Taresh v. California C. P. Growers

Annotate this Case
[Sac. No. 4916. In Bank. May 27, 1935.]

JOHN TARESH, Respondent, v. CALIFORNIA CANNING PEACH GROWERS (a Corporation), Appellant.

COUNSEL

Hadsell, Sweet, Ingalls & Lamb for Appellant.

Rich, Weis & Carlin for Respondent.

OPINION

THOMPSON, J.

The defendant appeals from a judgment entered on motion of the plaintiff for a judgment on the pleadings on the theory that the answer did not allege any defense to the action. [3 Cal. 2d 687]

The appellant is a nonprofit cooperative association incorporated under the laws of California, for the declared purpose of the better handling of deciduous fruits, especially peaches, through the cooperative and joint efforts of its members and the association whereby mutual advantages and economies in the handling, shipping and the securing of advantageous marketing facilities might result in benefit to the individual members and the association, and which benefits are dependent directly upon the performance by the members of their marketing agreements to deliver fruit grown by them to the association.

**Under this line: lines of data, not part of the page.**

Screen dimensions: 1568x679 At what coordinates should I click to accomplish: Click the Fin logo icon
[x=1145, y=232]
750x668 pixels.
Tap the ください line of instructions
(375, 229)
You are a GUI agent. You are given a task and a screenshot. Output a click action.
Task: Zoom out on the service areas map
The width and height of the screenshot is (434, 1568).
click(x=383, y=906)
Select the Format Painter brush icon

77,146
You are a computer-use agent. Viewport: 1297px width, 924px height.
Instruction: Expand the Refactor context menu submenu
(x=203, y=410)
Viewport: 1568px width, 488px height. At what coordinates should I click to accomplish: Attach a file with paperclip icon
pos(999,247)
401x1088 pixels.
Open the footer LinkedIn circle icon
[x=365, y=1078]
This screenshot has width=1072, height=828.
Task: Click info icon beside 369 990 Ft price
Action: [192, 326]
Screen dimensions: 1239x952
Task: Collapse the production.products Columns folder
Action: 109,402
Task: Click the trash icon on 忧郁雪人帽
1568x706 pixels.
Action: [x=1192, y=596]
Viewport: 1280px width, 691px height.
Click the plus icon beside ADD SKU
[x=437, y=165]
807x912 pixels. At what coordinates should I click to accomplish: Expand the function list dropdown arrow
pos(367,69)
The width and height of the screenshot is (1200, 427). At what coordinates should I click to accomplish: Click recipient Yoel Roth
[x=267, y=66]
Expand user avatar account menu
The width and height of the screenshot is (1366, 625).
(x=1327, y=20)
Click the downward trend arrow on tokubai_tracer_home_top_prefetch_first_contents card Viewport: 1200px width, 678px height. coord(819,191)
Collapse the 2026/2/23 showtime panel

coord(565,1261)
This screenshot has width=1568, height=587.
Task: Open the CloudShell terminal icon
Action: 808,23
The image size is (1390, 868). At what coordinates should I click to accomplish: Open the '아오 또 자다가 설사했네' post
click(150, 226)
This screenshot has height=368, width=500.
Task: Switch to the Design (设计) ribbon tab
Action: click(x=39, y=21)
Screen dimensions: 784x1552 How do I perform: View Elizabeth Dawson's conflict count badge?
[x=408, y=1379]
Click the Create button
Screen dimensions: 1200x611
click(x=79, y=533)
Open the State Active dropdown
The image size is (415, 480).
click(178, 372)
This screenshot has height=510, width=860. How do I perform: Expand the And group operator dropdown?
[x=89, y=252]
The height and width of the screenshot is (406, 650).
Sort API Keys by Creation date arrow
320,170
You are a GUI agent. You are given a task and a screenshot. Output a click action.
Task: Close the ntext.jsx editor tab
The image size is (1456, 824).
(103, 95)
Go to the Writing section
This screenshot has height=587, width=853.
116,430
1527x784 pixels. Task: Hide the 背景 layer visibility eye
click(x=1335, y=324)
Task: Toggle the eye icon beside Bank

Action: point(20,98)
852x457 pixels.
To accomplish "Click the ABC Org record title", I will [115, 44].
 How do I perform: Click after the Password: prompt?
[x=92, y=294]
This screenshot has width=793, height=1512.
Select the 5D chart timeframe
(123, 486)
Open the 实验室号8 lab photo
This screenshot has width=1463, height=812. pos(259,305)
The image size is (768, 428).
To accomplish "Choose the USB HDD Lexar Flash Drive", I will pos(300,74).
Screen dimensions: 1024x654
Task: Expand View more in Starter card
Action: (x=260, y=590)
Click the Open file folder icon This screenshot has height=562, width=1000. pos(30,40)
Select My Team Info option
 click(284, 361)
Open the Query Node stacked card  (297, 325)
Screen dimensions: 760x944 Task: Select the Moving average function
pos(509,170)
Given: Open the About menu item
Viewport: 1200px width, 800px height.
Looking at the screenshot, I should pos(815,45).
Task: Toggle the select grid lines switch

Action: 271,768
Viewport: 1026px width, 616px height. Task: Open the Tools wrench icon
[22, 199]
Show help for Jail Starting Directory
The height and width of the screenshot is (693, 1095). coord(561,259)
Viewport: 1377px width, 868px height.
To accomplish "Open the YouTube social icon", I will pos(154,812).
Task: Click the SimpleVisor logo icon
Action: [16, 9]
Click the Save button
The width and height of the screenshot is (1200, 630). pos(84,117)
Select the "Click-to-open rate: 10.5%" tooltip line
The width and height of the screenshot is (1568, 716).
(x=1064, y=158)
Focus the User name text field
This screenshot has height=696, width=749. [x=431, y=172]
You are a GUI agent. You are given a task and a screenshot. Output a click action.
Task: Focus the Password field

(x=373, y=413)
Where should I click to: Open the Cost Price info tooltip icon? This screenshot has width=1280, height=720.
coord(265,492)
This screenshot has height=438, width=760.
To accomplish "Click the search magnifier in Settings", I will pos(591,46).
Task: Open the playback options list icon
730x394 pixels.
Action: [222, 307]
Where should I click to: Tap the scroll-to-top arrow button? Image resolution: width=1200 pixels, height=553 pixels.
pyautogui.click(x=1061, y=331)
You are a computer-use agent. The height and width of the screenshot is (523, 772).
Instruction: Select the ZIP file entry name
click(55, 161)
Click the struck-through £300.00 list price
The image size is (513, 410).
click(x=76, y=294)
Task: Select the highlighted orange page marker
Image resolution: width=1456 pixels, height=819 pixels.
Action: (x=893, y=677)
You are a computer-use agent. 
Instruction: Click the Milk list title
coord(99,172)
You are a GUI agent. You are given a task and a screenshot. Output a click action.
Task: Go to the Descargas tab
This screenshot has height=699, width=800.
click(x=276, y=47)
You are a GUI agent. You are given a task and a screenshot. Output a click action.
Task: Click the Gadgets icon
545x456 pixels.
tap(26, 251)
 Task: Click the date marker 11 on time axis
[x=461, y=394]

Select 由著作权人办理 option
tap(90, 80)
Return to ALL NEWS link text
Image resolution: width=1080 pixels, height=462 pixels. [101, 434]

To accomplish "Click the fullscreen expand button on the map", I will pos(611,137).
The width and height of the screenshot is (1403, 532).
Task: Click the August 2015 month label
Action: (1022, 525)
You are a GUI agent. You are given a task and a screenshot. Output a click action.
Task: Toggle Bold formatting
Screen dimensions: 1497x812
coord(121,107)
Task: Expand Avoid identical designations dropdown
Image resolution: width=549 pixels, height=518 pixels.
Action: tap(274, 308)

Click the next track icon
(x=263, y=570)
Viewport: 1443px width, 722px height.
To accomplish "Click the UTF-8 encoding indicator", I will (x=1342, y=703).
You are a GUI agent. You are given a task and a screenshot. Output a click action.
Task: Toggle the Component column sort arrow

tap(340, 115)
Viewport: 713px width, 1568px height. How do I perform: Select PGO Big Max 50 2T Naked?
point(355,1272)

The respondent is the owner of a peach orchard of about ten acres in Sutter County and entered into a marketing agreement with appellant association in April, 1925, to sell, and whereby the appellant agreed to buy, all of the canning peaches produced on respondent's orchard during the years 1925 and 1936, inclusive. Paragraph 18 of the contract, with the interpretation of which we are immediately concerned, is as follows:

"The Grower may file with the Buyer between February first and February tenth inclusive of each of the years 1924, 1926, 1928, 1930, 1932 and 1934 a written notice of his desire to withdraw from this contract, and the Buyer will thereupon give its written release thereof, and thereupon said contract shall be cancelled as to the succeeding years of the contract period. And the Buyer is hereby also given the right to give written notice to the Grower between March first and March tenth inclusive of either of the above named years, of its desire to withdraw from this contract, and thereupon said contract shall be cancelled as to the succeeding years of the contract period."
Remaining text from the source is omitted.